Ok so your client wants to get a cheaper rate out of you and they’re playing hardball. Keep in mind, it’s highly likely that they do have the money to pay you but if you don’t want to push it, is there some other value in it for you if you do cut your rate? Do you have an ability to gain more work from this initial job? Will there be other artists or ancillary industry members there that are important for you to meet? Is there some sort of exposure that you will get that will end up driving you more business? Every business cuts rates from time to time for certain things, so while it is not unheard of, there absolutely must be a valuable reason for you to accomodate it. Always keep in mind though that once you cut a rate for one person, more people will hear about it, and it will become something that you will need to deal with more and more. And as other artists cut rates, the Perceived Value of the industry degrades. So this is a very, very touchy subject and you should only do it when you are convinced it will pay off in the end.

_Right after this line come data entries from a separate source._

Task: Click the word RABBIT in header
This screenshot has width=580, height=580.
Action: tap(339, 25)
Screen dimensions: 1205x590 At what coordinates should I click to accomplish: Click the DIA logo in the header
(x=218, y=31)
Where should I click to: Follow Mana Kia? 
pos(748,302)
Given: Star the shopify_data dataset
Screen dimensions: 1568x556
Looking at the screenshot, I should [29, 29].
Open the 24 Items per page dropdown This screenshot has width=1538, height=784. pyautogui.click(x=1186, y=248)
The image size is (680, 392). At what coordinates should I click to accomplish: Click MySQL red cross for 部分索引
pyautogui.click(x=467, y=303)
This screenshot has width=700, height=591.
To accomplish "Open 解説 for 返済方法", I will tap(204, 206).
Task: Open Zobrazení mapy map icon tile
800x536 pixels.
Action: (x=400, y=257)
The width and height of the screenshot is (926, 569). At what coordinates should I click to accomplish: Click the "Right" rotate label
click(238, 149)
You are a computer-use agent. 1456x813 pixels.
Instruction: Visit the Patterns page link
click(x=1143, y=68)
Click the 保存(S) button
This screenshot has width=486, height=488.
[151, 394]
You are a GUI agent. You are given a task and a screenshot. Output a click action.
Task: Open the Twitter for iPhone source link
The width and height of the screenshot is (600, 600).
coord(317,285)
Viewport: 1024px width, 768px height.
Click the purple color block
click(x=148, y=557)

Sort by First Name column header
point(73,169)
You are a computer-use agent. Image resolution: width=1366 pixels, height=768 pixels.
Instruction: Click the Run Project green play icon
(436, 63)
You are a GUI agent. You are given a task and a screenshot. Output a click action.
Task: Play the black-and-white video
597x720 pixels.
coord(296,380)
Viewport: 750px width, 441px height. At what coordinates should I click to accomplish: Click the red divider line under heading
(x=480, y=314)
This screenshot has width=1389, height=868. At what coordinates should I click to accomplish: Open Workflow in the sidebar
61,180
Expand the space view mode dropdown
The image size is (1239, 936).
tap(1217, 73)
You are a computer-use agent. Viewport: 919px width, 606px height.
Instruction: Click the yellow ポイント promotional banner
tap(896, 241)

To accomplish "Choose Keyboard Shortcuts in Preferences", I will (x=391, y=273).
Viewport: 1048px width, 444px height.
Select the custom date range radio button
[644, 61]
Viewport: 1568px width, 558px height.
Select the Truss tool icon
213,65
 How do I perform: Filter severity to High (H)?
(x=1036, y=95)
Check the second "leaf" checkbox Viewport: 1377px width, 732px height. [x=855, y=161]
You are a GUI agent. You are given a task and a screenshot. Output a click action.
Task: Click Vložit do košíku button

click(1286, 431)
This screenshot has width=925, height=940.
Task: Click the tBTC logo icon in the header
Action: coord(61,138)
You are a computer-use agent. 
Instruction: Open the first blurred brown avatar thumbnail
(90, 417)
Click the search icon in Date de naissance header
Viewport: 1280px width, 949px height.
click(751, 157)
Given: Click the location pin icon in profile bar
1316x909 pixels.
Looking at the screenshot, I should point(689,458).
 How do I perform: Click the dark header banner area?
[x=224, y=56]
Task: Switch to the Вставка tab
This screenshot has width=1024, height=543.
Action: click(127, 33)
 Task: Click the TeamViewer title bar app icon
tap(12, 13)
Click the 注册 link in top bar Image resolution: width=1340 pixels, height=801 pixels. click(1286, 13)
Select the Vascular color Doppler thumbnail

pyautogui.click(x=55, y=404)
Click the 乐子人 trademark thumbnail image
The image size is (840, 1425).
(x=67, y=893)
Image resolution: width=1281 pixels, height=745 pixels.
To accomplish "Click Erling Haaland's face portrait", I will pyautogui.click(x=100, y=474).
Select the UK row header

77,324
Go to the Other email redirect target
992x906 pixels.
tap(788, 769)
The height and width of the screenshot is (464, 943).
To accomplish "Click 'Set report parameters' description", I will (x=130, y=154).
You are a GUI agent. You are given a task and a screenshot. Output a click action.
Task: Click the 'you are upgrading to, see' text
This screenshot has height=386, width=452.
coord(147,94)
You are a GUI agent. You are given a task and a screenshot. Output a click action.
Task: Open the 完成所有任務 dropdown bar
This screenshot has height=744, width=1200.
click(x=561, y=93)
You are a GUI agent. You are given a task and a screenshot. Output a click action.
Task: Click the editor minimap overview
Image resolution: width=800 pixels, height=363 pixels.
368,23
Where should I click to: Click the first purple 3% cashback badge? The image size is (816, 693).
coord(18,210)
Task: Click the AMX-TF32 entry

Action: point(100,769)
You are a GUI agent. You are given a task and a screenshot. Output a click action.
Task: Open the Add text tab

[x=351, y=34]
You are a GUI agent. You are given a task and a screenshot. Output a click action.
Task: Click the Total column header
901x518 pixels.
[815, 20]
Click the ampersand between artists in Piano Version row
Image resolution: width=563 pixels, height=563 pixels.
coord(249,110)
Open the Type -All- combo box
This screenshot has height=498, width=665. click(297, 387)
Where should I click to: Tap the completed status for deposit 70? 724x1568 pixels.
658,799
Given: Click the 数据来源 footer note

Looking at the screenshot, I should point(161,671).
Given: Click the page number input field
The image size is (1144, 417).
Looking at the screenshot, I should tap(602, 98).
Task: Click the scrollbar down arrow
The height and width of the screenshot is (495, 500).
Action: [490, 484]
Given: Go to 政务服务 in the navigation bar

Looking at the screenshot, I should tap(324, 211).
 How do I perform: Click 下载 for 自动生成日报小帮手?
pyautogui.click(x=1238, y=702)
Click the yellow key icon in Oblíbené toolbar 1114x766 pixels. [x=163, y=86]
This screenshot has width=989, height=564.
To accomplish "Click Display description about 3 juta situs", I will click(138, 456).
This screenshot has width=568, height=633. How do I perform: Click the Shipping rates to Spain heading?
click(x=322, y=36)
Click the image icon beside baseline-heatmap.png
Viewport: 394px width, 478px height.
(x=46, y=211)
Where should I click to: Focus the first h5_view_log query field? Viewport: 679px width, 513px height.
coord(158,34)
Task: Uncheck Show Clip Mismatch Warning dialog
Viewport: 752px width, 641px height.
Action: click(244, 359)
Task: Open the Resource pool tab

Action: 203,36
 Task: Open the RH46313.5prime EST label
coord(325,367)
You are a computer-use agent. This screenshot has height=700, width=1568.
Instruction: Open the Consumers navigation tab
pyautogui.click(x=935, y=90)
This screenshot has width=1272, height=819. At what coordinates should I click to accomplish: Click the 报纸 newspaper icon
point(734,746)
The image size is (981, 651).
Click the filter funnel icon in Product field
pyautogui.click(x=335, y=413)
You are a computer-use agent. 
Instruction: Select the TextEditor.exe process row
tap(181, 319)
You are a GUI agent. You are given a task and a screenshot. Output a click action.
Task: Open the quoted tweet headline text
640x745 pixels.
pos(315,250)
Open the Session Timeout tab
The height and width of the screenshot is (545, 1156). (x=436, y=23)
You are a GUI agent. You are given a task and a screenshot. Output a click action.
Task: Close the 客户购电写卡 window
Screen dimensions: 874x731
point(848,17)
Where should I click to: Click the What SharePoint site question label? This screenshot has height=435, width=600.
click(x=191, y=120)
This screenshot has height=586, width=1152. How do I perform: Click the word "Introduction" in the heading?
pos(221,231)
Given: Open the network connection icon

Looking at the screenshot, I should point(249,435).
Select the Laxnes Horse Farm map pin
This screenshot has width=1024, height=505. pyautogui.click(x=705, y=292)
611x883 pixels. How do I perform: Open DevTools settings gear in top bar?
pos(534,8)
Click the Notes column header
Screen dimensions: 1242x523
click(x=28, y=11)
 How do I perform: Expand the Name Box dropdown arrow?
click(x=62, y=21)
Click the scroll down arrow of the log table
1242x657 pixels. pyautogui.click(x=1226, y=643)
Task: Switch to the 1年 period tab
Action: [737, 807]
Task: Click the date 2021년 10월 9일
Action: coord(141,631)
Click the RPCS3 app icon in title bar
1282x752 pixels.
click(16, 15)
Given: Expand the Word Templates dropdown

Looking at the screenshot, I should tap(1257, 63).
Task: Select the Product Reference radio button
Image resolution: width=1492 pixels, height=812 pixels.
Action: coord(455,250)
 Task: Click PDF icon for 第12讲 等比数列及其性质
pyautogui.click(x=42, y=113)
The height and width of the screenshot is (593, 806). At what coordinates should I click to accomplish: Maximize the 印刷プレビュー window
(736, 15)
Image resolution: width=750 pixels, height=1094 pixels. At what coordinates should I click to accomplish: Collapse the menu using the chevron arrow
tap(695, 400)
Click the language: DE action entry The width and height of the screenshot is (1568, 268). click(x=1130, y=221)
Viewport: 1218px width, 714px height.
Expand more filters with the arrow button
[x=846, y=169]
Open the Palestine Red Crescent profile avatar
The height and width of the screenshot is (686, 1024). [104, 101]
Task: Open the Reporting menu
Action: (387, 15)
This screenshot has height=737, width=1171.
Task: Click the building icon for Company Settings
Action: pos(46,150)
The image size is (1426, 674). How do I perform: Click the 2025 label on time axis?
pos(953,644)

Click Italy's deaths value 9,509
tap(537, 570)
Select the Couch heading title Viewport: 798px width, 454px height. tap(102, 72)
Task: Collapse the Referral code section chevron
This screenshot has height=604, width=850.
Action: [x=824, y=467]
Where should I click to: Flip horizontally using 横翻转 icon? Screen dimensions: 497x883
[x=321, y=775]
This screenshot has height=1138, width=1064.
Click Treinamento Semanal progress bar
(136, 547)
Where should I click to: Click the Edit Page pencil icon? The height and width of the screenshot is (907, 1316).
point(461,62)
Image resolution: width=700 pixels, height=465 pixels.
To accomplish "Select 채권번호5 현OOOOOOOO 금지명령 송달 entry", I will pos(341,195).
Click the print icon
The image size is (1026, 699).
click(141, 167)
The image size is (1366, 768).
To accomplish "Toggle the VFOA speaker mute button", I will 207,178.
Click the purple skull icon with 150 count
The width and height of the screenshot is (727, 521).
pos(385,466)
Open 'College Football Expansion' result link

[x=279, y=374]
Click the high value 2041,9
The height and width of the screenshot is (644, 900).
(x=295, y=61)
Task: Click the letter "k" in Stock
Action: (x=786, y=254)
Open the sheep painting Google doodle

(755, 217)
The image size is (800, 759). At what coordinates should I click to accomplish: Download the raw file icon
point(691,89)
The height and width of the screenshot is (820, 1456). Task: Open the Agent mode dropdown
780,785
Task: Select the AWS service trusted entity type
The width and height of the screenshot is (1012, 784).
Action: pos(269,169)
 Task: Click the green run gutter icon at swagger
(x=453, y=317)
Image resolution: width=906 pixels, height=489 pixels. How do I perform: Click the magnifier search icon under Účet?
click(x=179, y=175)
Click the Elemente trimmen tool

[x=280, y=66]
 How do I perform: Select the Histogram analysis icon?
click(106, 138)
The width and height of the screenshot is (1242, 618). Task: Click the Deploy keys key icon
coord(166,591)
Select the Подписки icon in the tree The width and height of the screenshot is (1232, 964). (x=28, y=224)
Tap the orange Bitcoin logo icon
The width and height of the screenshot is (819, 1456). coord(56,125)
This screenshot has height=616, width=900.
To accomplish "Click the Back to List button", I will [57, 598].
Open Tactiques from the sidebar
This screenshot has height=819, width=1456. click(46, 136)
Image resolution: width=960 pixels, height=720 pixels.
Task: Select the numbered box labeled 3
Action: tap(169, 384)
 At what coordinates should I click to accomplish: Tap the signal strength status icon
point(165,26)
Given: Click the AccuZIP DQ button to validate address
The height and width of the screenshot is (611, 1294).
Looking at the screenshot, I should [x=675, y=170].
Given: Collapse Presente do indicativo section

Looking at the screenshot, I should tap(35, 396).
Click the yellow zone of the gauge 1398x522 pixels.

“(Client), thank you for the opportunity. While your budget and my fees don’t necessarily line up, your project is quite interesting so I would be happy to accomodate this time. Let’s set up a phone call and discuss moving foward.”


Don’t budge. Simply stand fast, and hold your ground. But you’re going to have to be a good salesperson with an excellent Value Proposition to be able to do this. If someone requests a discounted rate and your website looks like shit, you have no reviews from clients to show, and you don’t know anyone in the industry who can vouch for you…well, you’re likely going to lose that fight. So in order to be able to stand fast and fall back on your Value Proposition…well, you need to have one. And you need to be able to articulate your value both written and in person. The truth is, some artists can rightfully command higher fees than others, and if that is your feeling then you must be able to convey that if you want to stand a chance of making it a reality.

“(Client), thank you for the opportunity to work with you on (your project). I can appreciate the fact that you’ve set a budget for this but based on your requirements, and my abilities, it’s my professional opinion that you will have a challenging time finding an artist who can deliver what you need within that budget. I’ve worked professionally in this industry for ___ years, and have amassed the knowledge and experience to deliver exactly what you need at my required rate. An artist whose fees are any less will likely not be able to provide satisfactory services, which will surely cause a headache for you. I am available at my rates to make (your project) successful, and am open for a phone call to discuss any time after ___.”


The truth is, you aren’t going to win them all. When you do lose them, you need to make sure you lose them with grace. Because a prospect cannot afford you today, doesn’t mean they will not be able to afford you tomorrow. And when that day comes, you want to make sure you are the one they come crawling back to. Making a good impression on a client that I didn’t immediately end up doing business with has won me hundreds of comebackers.